● **Data listing**
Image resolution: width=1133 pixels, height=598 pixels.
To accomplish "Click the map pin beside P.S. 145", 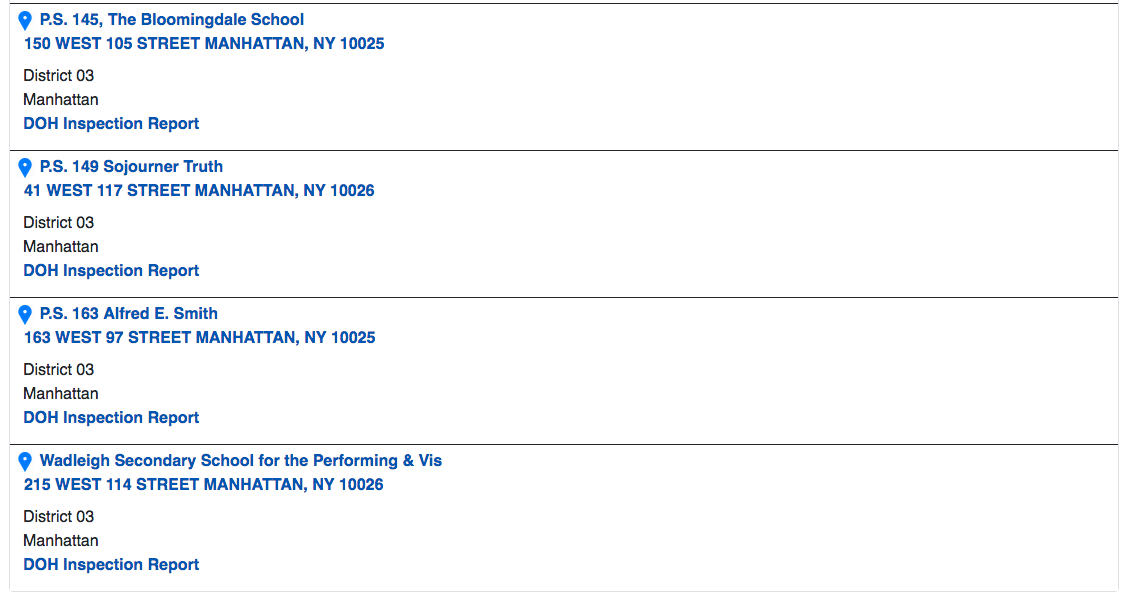I will click(x=26, y=20).
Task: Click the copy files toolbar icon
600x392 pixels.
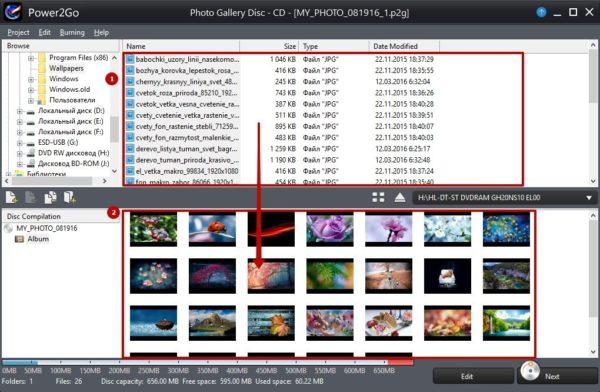Action: (50, 198)
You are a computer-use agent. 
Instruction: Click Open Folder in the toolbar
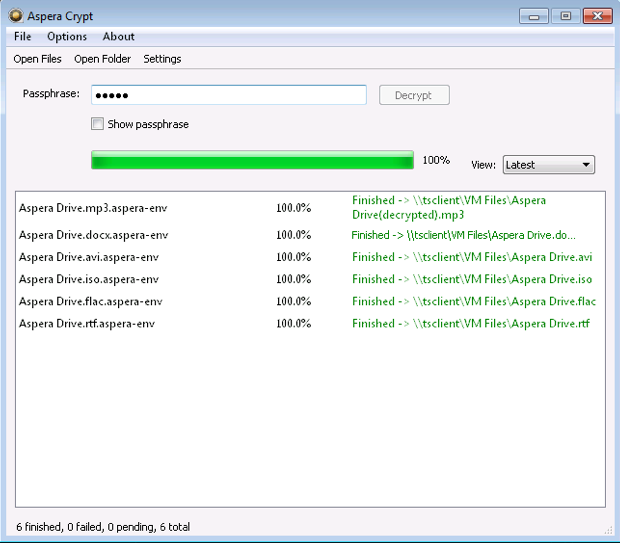tap(102, 59)
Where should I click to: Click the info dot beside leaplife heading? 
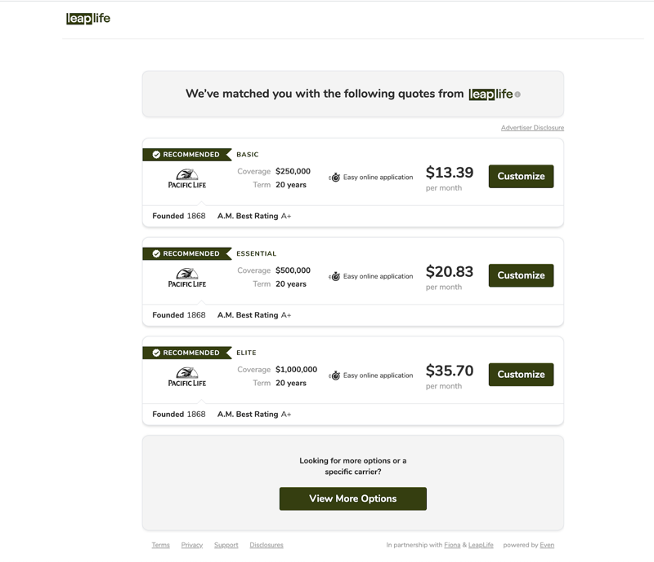(x=518, y=94)
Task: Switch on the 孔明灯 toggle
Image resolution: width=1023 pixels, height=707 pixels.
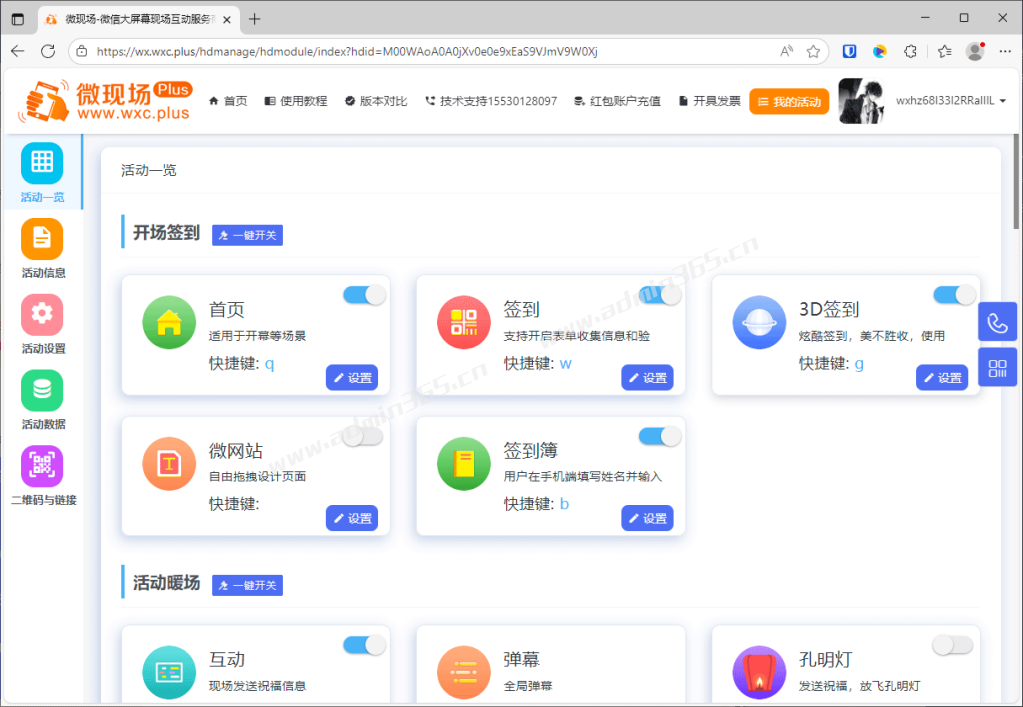Action: tap(952, 646)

● **What needs to be done**
Considering the records above, how many lines hold "Task"? Please answer with only the number.

● **Exercise answer**
2